Saturday, January 25, 2014

Begin Again!!!

 Have you ever given up on the most important person in your life? Have you ever given up on YOU? It may be difficult to answer this question honestly at first, but if you dig deep, you'll find a goal that wasn't accomplished,  a desire dismissed, a plan never implemented,  a dream deferred. Why am I asking you this? Well, I came to realize that I had once given up on ME, the most important person in my life, but I realized that it wasn't too late to BEGIN AGAIN! I'm here to ignite that passion that's deep within you so that you too will BEGIN AGAIN!!!

Yes, I'm about to air my dirty laundry....now y'all know that I don't sugar coat this thing called LIFE! It gets ugly sometimes and that's just real! How can I help you walk in your truth if I'm living a lie? Now let's go back a little.....In October 2012 all hell broke loose in my world.....lost my unborn child in my second trimester,  left my abusive husband, became a single mom overnight, after 12 years.....no job/income, no transportation,  and no where to live....homelessness and seemingly hopelessness.  I allowed my situation and circumstances to influence my decision to give up. Yes, I had lost my desire to push through.....I was dying! BUT GOD!!! In spite of what I didn't have, I still had God! Although I had quit,  God was still working on the inside of me,  through me, through my MESS! He said, BEGIN AGAIN!

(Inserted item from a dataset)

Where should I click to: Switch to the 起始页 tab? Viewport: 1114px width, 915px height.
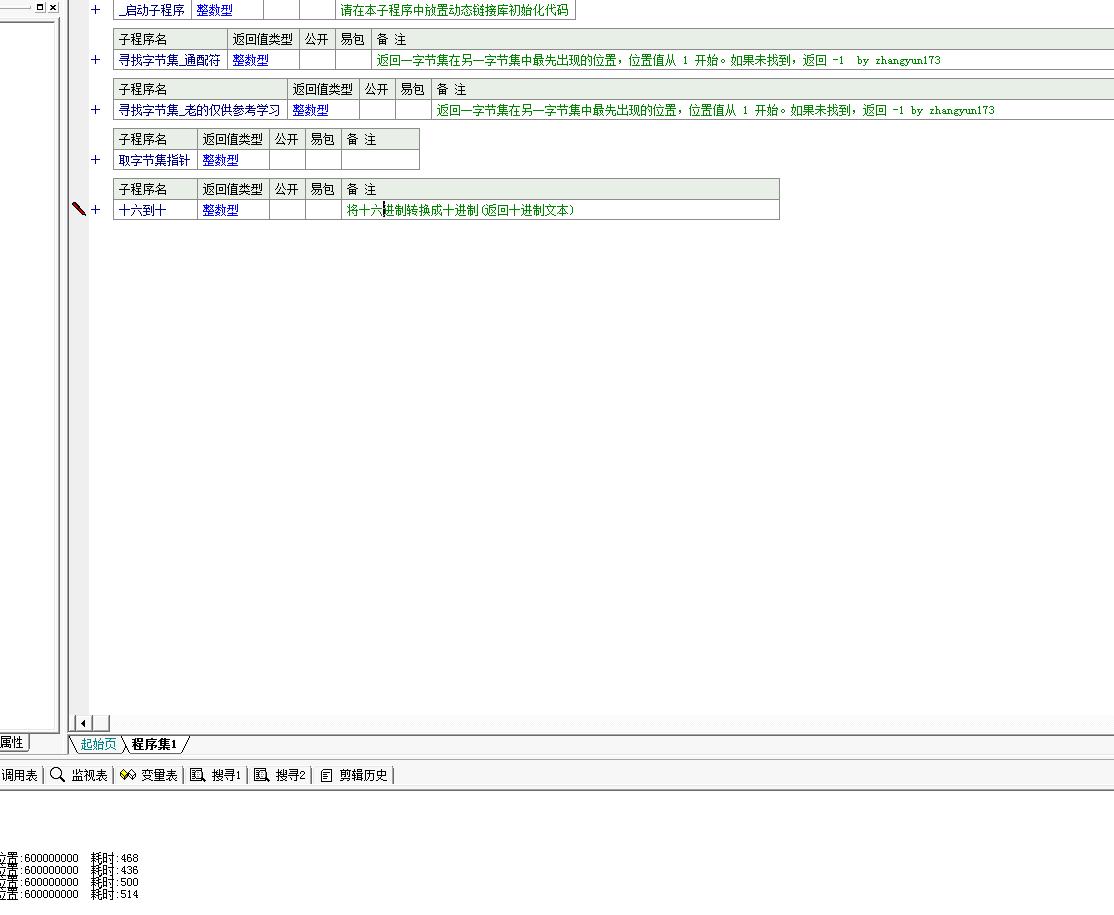pos(98,744)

Today, January 25, 2014, my kids and I are in our own home, our own transportation and my talent in cooking has ignited my entrepreneurial passion and given me the ability to generate income......and my passion for encouraging others is the air I breath,  I can't live without it!!!! BEGIN AGAIN is what I keep hearing God say.

This new season has just begun and it doesn't matter what is going on around you, what's going on inside of you is all that matters.....God is working! Let's continue to walk in obedience to God's call on our lives....it's not for or about us! Remember, with God we can always BEGIN AGAIN! It is my prayer that you LIVE BETTER,  BE BETTER....PERIOD!

9 comments:

  1. Joel 2:25 says " I will restore to you the years that the swimming locust has stolen". In 2011, I lost my job and home and had to walk away from the only home my 2 children and I had known for years and move in with family. I was out of work for over a year and there were times I cried out to God and I felt so ignored!!! But I remember sitting in my Mom's kitchen and I heard God whisper this verse to me. I cried so hard but after all the tears, I realized that God never left me (MY GOD)!!!! God has restored EVERYTHING!!! And I walk through my newly built home thanking him for the carpet, the paint, the heat, the air, the appliances, everything. Reading your entry stirred something up in me and I thank you for being transparent!!! God is SO AMAZING!!! I'm just in awe sometimes!!! I truly enjoyed reading your post and I'm sure I'll enjoy all the ones to come. May God continue to bless you and your family.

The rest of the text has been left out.